Some Miss Sharon Classes Back On at Parks & Rec; Licensing Being Explored

The Town of Wilton’s Parks and Recreation department has published its Fall-Winter 2013-14 brochure, and a limited number of classes taught by “Miss Sharon” Cowley have been added to the schedule. The classes were added after Cowley and town officials were able to agree on next steps and negotiate how to proceed given licensing requirements mandated by the state.

Two weeks ago the town was forced to close “On School Road,” the toddler preschool program run by Cowley after the CT State Department of Public Health said the school could not operate as it was structured because it was not properly licensed with child daycare licensing.
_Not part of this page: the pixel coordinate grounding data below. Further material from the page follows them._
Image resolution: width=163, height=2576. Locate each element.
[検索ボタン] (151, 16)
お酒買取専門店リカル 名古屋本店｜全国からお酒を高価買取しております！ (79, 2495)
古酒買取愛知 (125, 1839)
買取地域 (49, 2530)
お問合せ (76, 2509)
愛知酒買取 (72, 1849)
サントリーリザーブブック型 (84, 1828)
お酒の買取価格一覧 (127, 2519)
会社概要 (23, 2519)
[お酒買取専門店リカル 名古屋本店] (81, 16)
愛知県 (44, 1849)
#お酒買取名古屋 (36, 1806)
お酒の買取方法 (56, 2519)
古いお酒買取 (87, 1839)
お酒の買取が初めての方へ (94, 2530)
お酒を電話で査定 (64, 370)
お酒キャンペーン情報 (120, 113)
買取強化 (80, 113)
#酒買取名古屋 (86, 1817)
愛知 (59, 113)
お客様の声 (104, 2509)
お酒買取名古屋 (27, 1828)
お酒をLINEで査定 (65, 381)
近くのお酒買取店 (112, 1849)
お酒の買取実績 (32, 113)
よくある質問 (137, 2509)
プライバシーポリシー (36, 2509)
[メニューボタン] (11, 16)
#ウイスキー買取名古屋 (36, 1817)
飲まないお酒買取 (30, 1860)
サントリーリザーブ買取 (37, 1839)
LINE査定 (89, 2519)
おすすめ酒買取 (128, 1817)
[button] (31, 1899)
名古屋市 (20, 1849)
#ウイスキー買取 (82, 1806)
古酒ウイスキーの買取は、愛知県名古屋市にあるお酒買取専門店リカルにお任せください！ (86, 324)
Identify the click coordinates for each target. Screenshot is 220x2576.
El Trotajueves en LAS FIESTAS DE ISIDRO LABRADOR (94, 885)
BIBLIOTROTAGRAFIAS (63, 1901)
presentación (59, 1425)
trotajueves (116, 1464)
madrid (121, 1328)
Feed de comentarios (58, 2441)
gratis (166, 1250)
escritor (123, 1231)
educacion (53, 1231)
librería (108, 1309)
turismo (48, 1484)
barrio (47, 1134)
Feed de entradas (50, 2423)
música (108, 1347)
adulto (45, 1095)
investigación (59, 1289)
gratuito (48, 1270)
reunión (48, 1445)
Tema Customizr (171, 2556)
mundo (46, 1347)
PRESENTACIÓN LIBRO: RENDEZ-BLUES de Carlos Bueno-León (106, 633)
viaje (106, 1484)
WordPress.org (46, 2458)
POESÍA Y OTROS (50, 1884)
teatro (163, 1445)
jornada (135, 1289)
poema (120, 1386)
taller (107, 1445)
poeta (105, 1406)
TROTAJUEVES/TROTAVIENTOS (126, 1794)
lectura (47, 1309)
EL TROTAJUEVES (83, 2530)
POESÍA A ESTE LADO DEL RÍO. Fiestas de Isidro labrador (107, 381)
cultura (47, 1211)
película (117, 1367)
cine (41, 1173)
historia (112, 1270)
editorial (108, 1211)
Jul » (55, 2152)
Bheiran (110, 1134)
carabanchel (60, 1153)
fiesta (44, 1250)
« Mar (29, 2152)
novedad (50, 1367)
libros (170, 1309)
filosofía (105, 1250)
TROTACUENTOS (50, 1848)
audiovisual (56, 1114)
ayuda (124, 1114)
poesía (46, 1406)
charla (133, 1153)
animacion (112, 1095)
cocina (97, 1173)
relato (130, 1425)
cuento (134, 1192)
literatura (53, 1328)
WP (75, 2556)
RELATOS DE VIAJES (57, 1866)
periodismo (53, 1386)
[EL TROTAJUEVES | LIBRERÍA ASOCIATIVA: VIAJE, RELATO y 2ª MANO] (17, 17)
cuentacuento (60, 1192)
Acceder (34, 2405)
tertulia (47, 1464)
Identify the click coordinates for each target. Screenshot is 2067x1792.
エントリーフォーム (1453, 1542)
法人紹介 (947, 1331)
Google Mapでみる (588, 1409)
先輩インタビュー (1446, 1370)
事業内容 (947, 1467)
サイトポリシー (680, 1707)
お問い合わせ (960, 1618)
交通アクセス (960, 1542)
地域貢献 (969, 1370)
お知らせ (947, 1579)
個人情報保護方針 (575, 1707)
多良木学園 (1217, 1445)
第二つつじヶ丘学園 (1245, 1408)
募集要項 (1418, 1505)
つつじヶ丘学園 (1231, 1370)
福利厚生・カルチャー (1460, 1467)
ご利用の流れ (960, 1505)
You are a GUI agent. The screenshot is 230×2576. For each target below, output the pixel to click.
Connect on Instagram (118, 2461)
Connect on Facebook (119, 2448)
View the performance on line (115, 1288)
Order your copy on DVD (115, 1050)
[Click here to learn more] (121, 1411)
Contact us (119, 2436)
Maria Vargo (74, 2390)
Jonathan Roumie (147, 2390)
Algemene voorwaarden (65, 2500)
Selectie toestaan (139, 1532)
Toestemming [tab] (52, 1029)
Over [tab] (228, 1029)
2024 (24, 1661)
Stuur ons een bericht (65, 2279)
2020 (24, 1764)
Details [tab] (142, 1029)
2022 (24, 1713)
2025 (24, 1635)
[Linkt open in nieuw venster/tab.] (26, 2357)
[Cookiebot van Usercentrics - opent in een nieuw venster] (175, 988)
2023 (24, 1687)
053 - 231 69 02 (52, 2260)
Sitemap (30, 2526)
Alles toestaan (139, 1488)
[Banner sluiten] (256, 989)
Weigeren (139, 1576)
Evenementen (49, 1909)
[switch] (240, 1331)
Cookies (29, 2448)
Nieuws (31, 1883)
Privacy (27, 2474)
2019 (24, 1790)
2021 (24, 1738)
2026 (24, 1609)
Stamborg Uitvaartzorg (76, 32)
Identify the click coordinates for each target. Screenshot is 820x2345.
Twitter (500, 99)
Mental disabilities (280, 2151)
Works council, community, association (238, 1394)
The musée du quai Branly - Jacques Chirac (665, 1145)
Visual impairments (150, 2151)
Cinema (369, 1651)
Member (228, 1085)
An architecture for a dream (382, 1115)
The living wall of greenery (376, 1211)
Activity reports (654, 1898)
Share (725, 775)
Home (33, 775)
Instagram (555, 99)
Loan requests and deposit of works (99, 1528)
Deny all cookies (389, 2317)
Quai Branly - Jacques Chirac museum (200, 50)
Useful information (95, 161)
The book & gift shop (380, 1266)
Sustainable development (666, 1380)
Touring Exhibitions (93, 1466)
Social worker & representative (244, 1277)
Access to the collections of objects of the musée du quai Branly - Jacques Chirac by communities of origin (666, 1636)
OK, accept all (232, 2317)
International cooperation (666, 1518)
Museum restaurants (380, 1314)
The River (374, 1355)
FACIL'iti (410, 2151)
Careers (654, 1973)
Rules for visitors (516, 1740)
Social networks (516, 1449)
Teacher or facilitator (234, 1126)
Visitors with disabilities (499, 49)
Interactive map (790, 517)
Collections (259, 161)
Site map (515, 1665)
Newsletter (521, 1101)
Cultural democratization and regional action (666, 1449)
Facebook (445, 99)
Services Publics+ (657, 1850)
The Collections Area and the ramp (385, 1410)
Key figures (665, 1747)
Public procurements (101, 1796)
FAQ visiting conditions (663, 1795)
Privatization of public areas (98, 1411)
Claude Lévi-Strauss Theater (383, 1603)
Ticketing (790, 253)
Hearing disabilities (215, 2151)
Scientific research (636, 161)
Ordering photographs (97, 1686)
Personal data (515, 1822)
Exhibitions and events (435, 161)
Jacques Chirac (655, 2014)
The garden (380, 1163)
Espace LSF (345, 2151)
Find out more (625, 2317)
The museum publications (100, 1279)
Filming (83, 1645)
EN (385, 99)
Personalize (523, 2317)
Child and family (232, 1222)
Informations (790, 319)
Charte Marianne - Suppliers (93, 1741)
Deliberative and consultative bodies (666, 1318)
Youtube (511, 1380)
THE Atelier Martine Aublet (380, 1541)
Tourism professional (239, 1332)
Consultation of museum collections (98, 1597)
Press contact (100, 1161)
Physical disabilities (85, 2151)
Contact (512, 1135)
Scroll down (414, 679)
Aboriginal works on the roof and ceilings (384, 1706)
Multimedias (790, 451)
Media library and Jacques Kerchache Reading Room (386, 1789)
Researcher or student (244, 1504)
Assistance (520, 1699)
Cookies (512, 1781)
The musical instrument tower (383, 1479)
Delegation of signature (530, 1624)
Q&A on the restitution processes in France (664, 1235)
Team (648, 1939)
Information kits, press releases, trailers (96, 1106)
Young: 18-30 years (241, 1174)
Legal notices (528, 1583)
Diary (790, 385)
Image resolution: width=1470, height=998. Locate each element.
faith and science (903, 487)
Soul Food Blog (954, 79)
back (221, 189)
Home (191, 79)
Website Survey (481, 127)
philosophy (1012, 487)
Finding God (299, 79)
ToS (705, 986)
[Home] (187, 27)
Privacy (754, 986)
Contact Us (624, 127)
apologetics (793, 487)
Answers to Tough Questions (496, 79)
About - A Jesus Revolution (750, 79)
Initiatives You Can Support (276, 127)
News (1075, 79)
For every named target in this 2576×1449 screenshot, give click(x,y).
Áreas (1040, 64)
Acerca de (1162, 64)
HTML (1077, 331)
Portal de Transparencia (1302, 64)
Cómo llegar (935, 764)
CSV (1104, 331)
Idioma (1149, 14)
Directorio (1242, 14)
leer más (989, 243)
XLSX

The state notified Parks and Rec officials on August 19 that the school could not open as scheduled on September 3. Parks and Rec officials notified parents about the program’s closure in an email from P & R director Steve Pierce on August 26, one full week later–and just one week before children were scheduled to start school.

Now, after working hard over the last week, Miss Sharon and town officials have been able to create a limited schedule of classes to offer to Wilton families that will be permitted under current municipal licensing held by the town. The amount of hours offered by the department will be drastically reduced and the flexibility will be limited, but Miss Sharon will be able to offer some creative curriculum and art class programming to preschool- and school-aged children up to 5th grade.

The classes will be available Tuesday through Friday at the following times.

1-2:30 p.m.    Pre-School
2:30-4 p.m.    Grades 3-5
4-5:30 p.m.    Grades K-2

“The town has said right from the beginning to do art classes that fit into the municipality license. Hopefully most people have found spots [elsewhere]. Except the kids in the two’s–there’s not a lot out there and not a lot of time for people to find something, so that’s what we’re trying to work hard to do, to get people who have 2-year-olds something to do.”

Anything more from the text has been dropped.